Identification of a novel myeloid-derived suppressor cell (MDSC) population. (a) Gating strategy for CD14⁺ MDSC populations. Examples are shown for cells from a multiple myeloma (MM) patient treated with lenalidomide and from an age-matched healthy control. (b) CD15 and human leucocyte antigen D-related (HLA-DR) expression in the CD14⁺ population of freshly isolated peripheral blood mononuclear cells (PBMCs). Box-plots represent untreated MM patients (n = 36), lenalidomide-treated patients (n = 17), patients treated by therapies excluding lenalidomide (n = 15), monoclonal gammopathy of uncertain significance (MGUS) (n = 5) and age-matched healthy controls (n = 24). Lenalidomide treatment significantly increased the frequency of the CD15⁺ population among CD14⁺ cells in patients (median = 33·2%) compared to untreated MM patients (median = 8·1%, P = 0·001). (c) Significantly elevated absolute numbers of CD14⁺CD15⁺ cells in lenalidomide-treated compared to untreated MM patients (median untreated = 11·0/μl, median Lena = 64·4/μl; P = 5·35E-05). (d) CD14⁺CD15⁺ cell frequency among CD14⁺ monocytic cells for all treatment plans.
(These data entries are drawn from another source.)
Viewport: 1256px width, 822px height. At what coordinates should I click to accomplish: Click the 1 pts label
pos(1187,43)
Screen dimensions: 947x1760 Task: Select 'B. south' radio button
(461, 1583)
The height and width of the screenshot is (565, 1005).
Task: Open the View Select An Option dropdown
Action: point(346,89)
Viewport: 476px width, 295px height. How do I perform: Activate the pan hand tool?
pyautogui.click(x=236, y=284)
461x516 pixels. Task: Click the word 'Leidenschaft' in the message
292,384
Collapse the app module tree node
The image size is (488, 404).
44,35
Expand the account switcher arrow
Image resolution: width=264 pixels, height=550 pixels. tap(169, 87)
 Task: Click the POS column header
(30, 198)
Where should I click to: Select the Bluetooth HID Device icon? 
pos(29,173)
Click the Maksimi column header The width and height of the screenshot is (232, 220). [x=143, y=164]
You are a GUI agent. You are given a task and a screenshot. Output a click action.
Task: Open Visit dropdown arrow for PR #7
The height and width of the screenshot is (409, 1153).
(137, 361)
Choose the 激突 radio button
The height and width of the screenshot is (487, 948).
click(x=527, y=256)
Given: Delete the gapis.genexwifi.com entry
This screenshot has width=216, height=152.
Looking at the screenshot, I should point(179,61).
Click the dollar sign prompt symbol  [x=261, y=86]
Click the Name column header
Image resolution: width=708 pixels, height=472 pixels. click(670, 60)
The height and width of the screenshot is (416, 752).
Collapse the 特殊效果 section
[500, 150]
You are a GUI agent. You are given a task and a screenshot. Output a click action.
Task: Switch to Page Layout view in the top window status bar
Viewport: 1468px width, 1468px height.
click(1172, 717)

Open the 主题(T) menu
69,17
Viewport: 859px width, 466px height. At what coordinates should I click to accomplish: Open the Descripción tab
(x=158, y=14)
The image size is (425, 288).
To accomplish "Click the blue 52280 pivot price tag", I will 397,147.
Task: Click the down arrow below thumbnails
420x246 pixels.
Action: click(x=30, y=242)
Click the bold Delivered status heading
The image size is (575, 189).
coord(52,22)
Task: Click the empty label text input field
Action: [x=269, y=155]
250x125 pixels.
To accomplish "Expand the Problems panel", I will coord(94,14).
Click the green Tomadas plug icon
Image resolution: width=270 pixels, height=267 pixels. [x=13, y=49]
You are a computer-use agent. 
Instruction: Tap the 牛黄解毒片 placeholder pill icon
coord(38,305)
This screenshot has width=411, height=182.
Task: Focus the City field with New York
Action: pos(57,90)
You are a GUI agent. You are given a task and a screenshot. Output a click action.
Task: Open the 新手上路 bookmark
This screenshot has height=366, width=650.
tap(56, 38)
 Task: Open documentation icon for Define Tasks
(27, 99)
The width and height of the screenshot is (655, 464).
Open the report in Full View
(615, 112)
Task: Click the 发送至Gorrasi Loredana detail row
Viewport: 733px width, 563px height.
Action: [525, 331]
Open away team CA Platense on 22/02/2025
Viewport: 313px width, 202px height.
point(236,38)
Box-plots represent untreated MM patients (ut) including newly diagnosed (n = 16), relapsed (n = 12), and patients with stable disease (n = 10); lenalidomide-treated patients (Lena) including patients treated by lenalidomide monotherapy (n = 12), by bortezomib, dexamethasone, cyclophosphamide and lenalidomide (VDCR) (n = 4), by lenalidomide and dexamethasone (RD) (n = 1) and by lenalidomide, dexamethasone and cyclophosphamide (RCD) (n = 1); patients treated by other therapies excluding lenalidomide (other ther.) including bortezomib, adriamycin and dexamethasone (PAD) (n = 10), bortezomib, cyclophosphamide and dexamethasone (VCD) (n = 3), cyclophosphamide and dexamethasone (CD) (n = 1), VD (n = 1) and VCD for elderly patients (n = 1); monoclonal gammopathy of uncertain significance (MGUS) patients (n = 4) and untreated healthy controls (n = 24). Boxes depict the interquartile range (IQR), the line the median and the whiskers the 95% CI. (e) CD14⁺CD15⁺ frequencies during lenalidomide therapy in single patients. Boxes depict the interquartile range (IQR), the line the median and the whiskers the 95% confidence interval (CI).

Fig. 4

Phenotypical and functional characterization of CD15⁺CD14⁺ myeloid cells. (a) Expression of various surface antigens by CD14⁺CD15⁺ cells. Upper dot-plots are gated on CD14⁺ cells, lower histograms represent CD14⁺CD15⁺ and CD14⁺CD15^– cells, respectively. Stainings were performed for four donors with similar results; shaded histograms depict indicated markers, solid lines depict matching isotype controls. Representative phenotypes are shown. (b) Inhibition of CD8⁺ (right) and CD4⁺ (left) T cell proliferation by CD14⁺CD15⁺ myeloid-derived suppressor cells (MDSCs). T cells were carboxyfluorescein diacetate succinimidyl ester (CFSE)-stained and stimulated with anti CD3/CD2/CD28 beads and co-cultured with the indicated CD14⁺ populations at the indicated ratios. Data from one experiment out of three with similar results are shown. (c) Histograms for the plots shown in (b).

Fig. 5

Correlations between various cell populations induced by lenalidomide treatment. (a) Correlations between central memory T cells (TCM)/effector memory T cells (TEM), effector regulatory T cell (T_reg), CD14⁺CD15⁺ myeloid-derived suppressor cell (MDSC) and NKp46 expression in natural killer (NK) cells were evaluated using the non-parametric Spearman's rank test; Spearman's correlation coefficients (r_s) and P-values are indicated in each scatterplot. Linear regression is shown as a solid line. (b) Schematic display of populations induced by lenalidomide treatment and their relationship.